- Your objective -
Leave out the pictures, and quote exactly the lines running from the one with "Task: Click Zhaosheng Feng's microphone icon" through the last line of the entries below.

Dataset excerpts

-----

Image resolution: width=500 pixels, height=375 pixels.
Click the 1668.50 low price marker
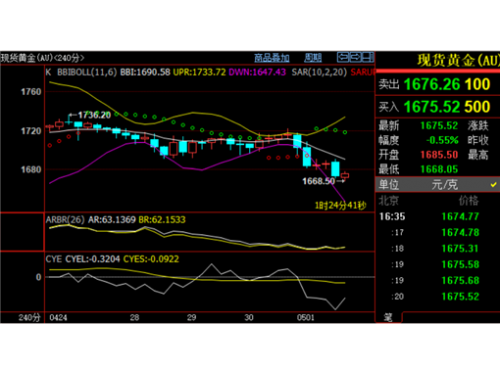pyautogui.click(x=318, y=181)
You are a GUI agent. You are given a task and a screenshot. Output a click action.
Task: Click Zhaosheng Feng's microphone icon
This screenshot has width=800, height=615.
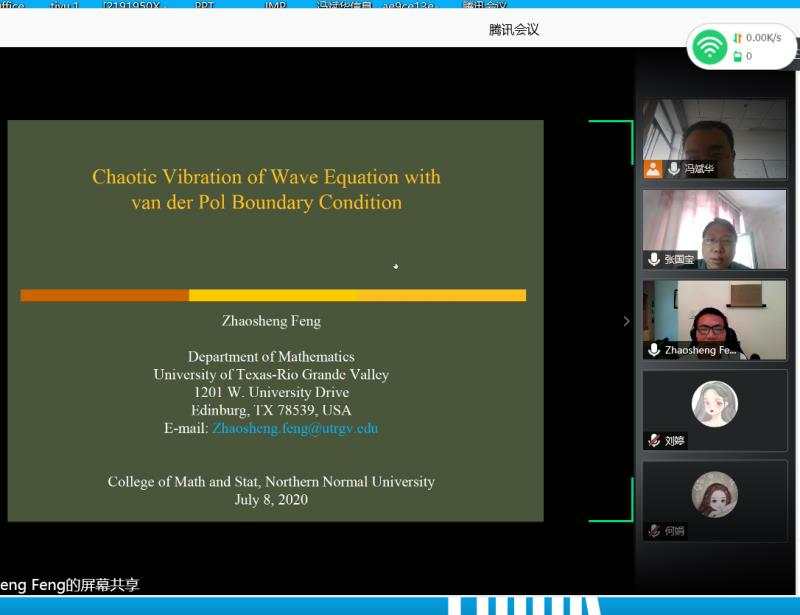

-----

- Your response -
Task: Click Zhaosheng Feng's microphone icon
This screenshot has width=800, height=615.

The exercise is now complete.